NEW YORK - The National Labor Relations Board said charter schools are private corporations, not public schools, and are subject to federal labor law. The NLRB handed down decisions in two similar cases last week, involving union organizing at charter schools in New York and Pennsylvania.

According to Carl Korn, chief press officer for New York State United Teachers, the Hyde Leadership Charter School in Brooklyn objected when teachers began organizing as a public-sector union under state public-employee labor laws.

"Charter schools claim they're public when they want taxpayer dollars," he said. "But when it comes to union representation elections, they're arguing that they're private institutions."

Under state law, charter schools are "within the public school system," but the NLRB decision notes that the school had not been established directly by government and its administrators are not accountable to elected officials or to voters.

The rulings only apply to the two specific schools and Korn said the union-organizing effort at the school in Brooklyn will proceed. But he notes that privately-owned charter schools are exempt from many of the regulations and requirements that apply to public schools.

"Schools that take all students, and don't exclude students with special needs, English-language learners and those who are most difficult to educate, which is what charter management tends to do in many places," he added.

Following a 2006 court ruling, New York State committed to increasing public-school funding by $5.5 billion over four years.

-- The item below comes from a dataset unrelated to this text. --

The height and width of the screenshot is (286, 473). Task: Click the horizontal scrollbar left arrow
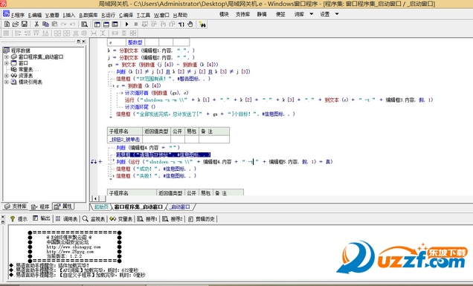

But after cuts during the recession, the state is still almost $4 billion behind. Korn believes the NLRB ruling adds fuel to debates over funding priorities.

Korn asked, "If they're not public schools and they're private corporations, why is the state sending millions of dollars to these private, charter operators instead of investing properly in traditional public schools?"

New York State United Teachers represents employees at about 30 charter schools across the state.

The full ruling can be read here.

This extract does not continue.